Adams doesn’t foresee any major changes in the Night Hawks ethos: “It’s been this way since Day 1, so why would we do it any differently?”

Of course no one outside of the band would be able to tell if the Night Hawks had fucked up onstage or not. Though their music isn’t math-y or orchestral or otherwise demanding unfailing precision and technical focus, it is a style in which every note counts, constantly feeding into the particular mood or vibe that the band is going for.

The Quaker City Night Hawks sound could be described as deceptively complex. Except for a few head-banging moments, when all the musicians are pounding on the same couple of chords and beats in unison, the music is like clockwork, in which melodies and rhythms complement rather than merely augment one another. Maybe the guitar is going in one direction while the vocal melody is going in another and the rhythm in yet another. It might sound terrifically proggy on paper, but a Night Hawks song –– no matter how many detours it may take –– is always tightly focused and easy to follow. And often just as easy to dance to.

Fort Worth singer-songwriter and former Neon Indian guitarist Ronnie Heart has been a huge fan since the early days.

“Quaker City Night Hawks incorporate several styles of music within a single song or set,” he said. “The way they mix these styles feels honest and not forced. Every band member has something interesting going on, and when combined, it turns into a push and pull between energetic rhythm and laid-back groove. It’s a feat to not feel compelled to dance.”

Mabe’s drumming is particularly inventive and musical. You could strip away everything but his skins and know the exact Night Hawks song he’s playing based on the beats. “It’s the most ‘me’ drumming I’ve ever done,” he said. “For the first time I wasn’t being compared to some other drummer.”

Anderson said everyone in the band is big on musical exploration “That’s what’s fun about this band too. Everyone lets everyone be the kind of musician he is.”

The Night Hawks’ tightness makes their specific brand of unhyphenated rock look easy. “I’ve heard from a few people that we’re one of the smiling-est bands onstage, which I think is cool,” Mabe said. “We’re just having fun, and you’re allowed to smile every once in a while.”

The guy who gave the Night Hawks their first gig couldn’t be prouder. “It’s been amazing watching these guys grow from 21-year-old hopefuls into the men and the band they are today,” Maunder said. “They are students of their craft and slaves to their passion, and it just keeps paying off for them.”

After ¡Torquila Torquila! came out in 2011, the band played a few regional dates but never really strayed from home turf.
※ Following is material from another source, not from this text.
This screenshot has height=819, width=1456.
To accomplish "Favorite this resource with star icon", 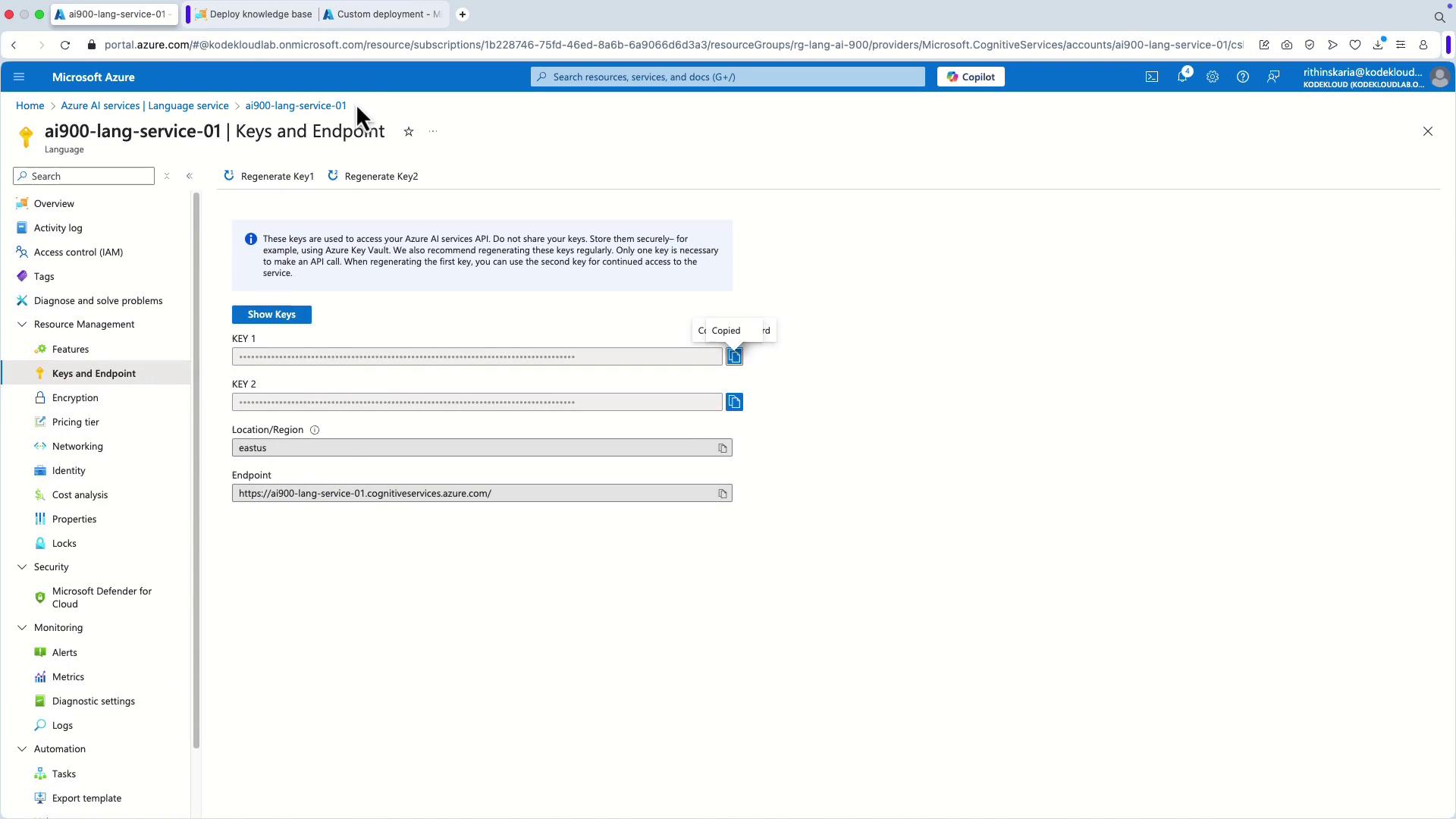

And this is when words like “over-saturate” and “market” began to get thrown around. “I think that’s a total bullshit thing to say,” Mabe said.

Working to the band’s advantage, Adams said, is the fact that the Fort Worth scene tends to be compartmentalized, with people mostly staying close to their own neighborhoods for concerts. “People north of [I-30] don’t go south of 30 to see shows” and vice-versa, he said, “so we could play for different people in all these little different areas of Fort Worth and Dallas, for that matter, so … I think it’s a total cop-out to say you can over-saturate [the market], because you can’t.  We tried as hard as any band could try, and we didn’t do it.”

Keys Lounge, where the Night Hawks have played more than a few shows over the years, “might as well be in a different city if you live [near] West 7th,” Anderson said.

The market-saturation question is irrelevant now. Quaker City Night Hawks are no longer a purely local entity.